The Clinical Landscape of ESCC
Esophageal squamous cell carcinoma remains one of the most lethal malignancies worldwide. It is particularly prevalent in parts of Asia, sub-Saharan Africa, and certain regions of South America, where it represents a significant public health burden. The disease is frequently diagnosed at a late stage, as early symptoms such as difficulty swallowing and weight loss often go unrecognized.
In recent years, the treatment landscape for metastatic ESCC has modestly improved, particularly with the introduction of immune checkpoint inhibitors targeting PD-1/PD-L1 pathways. However, while these immunotherapies have shown some survival benefit in the first-line setting, a majority of patients eventually progress, leaving clinicians with few effective second-line options.
Standard second-line treatments typically include cytotoxic chemotherapy agents such as paclitaxel, irinotecan, or docetaxel, which are often associated with modest efficacy and significant toxicity. The lack of targeted therapies has contributed to the poor prognosis in this setting, underscoring the need for more precise and effective treatment modalities.
Targeting B7-H3: A Promising Therapeutic Strategy
Ifinatamab deruxtecan’s mechanism of action centers around targeting B7-H3, a member of the B7 family of immune regulatory proteins. B7-H3 is overexpressed in various cancers and has been associated with poor prognosis, increased tumor aggressiveness, and immune evasion. Its limited expression in normal tissues makes it an attractive target for ADC-based approaches.
By linking a humanized monoclonal antibody that specifically binds B7-H3 with a potent topoisomerase I inhibitor payload via a cleavable linker, ifinatamab deruxtecan delivers its cytotoxic agent directly to the tumor site. This targeted approach is designed to minimize systemic toxicity and enhance therapeutic efficacy.

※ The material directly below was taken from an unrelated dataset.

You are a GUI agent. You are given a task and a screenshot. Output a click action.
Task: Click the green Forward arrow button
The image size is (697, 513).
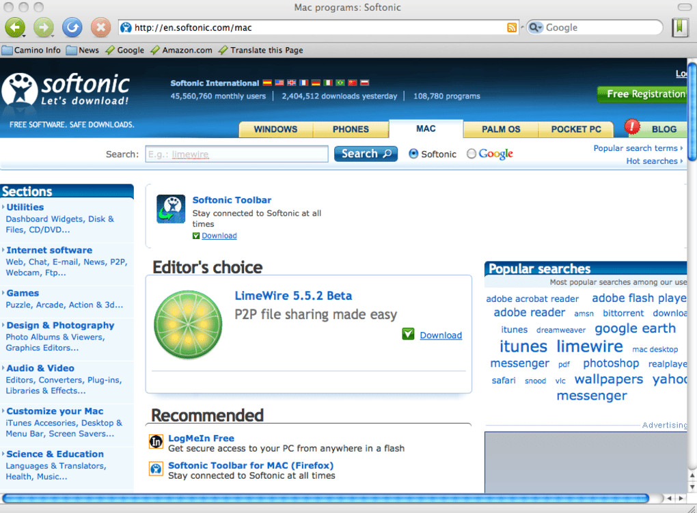[44, 27]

Preclinical studies have demonstrated the agent’s potential to induce apoptosis in B7-H3-positive tumor cells, and early-phase clinical data have further validated its activity, particularly in heavily pretreated solid tumors. The ongoing IDeate-Esophageal01 trial represents the first large-scale test of its efficacy and safety in a pivotal trial setting specific to ESCC.

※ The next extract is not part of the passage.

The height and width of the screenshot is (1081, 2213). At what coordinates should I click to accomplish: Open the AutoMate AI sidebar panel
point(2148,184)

With the launch of IDeate-Esophageal01, Daiichi Sankyo and Merck aim to address a critical gap in the treatment of advanced ESCC. Should the trial confirm the promising data seen in earlier studies, ifinatamab deruxtecan could become a much-needed therapeutic option for patients who have exhausted standard treatment avenues.
Beyond ESCC, the development of ifinatamab deruxtecan may have implications for other B7-H3-expressing solid tumors. The broader IDeate clinical program is evaluating the drug’s potential across a variety of malignancies, further positioning it as a key asset in the evolving oncology pipelines of both companies.

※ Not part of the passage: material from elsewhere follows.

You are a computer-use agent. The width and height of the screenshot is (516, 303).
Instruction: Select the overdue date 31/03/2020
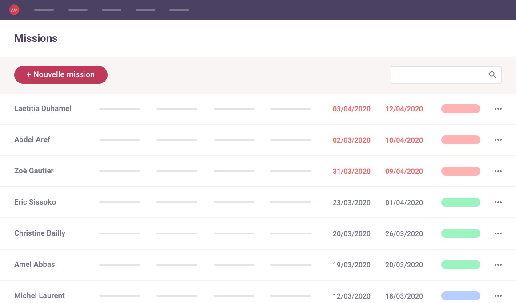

This collaborative effort underscores a growing trend in oncology research—partnerships between pharmaceutical companies aimed at accelerating the development of novel therapies. As Daiichi Sankyo and Merck push forward with their joint ADC programs, patients suffering from hard-to-treat cancers may soon benefit from the next generation of precision medicines.
For now, the industry and clinical community will watch closely as the IDeate-Esophageal01 trial progresses, with the hope that it will usher in a new era of treatment for advanced ESCC and set a precedent for future ADC therapies in other challenging cancer types.